(Available records Opens)

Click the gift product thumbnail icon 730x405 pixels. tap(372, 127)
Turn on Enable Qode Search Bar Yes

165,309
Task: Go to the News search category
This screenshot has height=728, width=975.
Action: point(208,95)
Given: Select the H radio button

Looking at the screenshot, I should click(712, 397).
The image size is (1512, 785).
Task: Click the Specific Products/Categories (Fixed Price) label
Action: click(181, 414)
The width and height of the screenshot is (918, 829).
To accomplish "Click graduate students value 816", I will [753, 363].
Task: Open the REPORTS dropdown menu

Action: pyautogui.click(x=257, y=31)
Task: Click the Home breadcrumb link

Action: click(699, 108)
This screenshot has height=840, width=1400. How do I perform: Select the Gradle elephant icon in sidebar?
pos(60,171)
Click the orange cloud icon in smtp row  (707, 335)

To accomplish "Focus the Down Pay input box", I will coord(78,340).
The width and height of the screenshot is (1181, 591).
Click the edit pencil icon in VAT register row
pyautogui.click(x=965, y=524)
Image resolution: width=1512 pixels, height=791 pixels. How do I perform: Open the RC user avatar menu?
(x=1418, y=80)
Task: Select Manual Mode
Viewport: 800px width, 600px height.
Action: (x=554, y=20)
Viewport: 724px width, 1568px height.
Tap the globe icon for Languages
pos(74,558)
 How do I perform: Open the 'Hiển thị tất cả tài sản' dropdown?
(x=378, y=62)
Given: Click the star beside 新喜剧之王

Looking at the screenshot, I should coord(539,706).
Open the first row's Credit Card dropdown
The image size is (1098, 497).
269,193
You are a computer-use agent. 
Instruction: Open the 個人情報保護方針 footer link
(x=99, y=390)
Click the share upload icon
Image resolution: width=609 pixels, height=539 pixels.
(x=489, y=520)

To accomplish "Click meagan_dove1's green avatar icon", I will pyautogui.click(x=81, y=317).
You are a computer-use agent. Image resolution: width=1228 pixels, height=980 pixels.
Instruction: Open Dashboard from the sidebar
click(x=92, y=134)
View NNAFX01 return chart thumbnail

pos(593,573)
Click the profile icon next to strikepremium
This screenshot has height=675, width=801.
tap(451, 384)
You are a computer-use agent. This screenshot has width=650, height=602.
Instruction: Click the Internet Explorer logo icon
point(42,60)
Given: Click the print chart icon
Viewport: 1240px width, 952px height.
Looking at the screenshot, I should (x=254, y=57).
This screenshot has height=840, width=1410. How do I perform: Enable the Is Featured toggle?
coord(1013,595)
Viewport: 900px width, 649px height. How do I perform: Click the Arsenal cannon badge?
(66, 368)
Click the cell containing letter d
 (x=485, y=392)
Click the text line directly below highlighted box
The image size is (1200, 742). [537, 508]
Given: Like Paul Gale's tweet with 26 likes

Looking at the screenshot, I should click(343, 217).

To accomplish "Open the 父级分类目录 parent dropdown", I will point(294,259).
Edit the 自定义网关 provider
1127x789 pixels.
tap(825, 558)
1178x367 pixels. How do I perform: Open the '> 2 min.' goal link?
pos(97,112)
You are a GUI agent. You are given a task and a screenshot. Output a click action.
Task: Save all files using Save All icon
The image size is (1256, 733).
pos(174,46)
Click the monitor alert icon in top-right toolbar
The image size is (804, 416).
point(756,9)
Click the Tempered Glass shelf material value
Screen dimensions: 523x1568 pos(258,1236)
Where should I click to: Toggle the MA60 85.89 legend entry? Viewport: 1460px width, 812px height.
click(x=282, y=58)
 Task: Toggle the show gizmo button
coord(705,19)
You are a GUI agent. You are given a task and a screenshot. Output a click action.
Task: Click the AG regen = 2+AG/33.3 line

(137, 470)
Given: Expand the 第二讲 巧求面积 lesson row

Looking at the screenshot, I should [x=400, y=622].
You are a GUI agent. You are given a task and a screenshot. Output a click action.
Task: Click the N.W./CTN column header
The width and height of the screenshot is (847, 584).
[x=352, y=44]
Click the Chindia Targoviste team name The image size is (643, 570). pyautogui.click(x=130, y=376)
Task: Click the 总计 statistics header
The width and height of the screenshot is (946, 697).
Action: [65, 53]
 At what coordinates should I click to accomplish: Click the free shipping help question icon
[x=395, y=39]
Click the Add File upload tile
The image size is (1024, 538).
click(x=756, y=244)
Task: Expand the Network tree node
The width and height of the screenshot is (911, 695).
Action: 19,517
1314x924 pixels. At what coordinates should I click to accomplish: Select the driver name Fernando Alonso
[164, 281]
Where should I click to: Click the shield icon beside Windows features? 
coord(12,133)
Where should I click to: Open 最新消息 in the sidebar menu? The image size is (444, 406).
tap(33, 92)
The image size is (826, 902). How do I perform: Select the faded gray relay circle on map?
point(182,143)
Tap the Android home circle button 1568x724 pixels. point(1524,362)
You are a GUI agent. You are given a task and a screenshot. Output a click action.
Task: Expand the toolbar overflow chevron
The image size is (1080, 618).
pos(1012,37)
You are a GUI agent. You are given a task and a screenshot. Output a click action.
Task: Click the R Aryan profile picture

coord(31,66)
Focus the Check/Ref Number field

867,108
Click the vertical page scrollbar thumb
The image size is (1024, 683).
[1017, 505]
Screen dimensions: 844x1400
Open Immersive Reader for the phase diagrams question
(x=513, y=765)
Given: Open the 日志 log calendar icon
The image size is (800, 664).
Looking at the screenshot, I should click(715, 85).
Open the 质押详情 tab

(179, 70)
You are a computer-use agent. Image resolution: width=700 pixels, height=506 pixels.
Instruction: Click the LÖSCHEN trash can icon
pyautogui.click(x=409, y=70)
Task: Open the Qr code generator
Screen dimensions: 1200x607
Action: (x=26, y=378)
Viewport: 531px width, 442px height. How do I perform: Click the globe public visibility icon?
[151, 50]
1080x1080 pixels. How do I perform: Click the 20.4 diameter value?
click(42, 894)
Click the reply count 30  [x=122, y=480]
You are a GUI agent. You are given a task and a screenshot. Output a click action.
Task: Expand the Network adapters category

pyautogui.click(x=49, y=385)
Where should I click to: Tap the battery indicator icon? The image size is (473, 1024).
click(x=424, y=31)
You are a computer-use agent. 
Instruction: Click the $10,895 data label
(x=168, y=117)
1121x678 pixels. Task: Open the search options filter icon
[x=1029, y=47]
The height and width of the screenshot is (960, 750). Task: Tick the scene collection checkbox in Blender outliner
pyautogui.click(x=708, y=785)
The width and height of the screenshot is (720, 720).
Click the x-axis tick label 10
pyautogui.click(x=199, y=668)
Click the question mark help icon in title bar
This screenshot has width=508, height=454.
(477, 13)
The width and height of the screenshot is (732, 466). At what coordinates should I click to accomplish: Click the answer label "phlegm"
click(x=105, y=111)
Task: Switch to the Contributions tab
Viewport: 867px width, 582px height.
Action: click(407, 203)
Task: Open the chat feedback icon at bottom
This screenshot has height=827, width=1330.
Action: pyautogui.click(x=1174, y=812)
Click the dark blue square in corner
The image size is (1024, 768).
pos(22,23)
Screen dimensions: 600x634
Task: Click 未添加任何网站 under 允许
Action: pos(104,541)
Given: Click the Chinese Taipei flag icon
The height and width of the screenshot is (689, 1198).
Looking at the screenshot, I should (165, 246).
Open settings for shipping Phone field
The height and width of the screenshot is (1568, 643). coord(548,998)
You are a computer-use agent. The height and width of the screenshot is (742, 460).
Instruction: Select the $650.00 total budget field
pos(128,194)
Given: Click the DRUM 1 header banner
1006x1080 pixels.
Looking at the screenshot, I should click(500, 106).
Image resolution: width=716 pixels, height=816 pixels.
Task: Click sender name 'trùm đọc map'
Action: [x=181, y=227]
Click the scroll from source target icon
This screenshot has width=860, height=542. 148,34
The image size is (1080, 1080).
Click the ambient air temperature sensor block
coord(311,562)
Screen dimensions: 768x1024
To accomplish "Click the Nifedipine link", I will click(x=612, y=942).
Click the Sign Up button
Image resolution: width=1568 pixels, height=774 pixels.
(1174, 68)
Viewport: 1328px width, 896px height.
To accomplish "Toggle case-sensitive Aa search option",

(Available records Closes)

What lines in the material mention "computer"? Copy every one of them.

You are a computer-use agent. 
You are a computer-use agent. Image resolution: width=1228 pixels, height=980 pixels.
You are a computer-use agent. This screenshot has width=650, height=602.
You are a computer-use agent. Image resolution: width=700 pixels, height=506 pixels.
You are a computer-use agent. 
You are a computer-use agent. The height and width of the screenshot is (742, 460).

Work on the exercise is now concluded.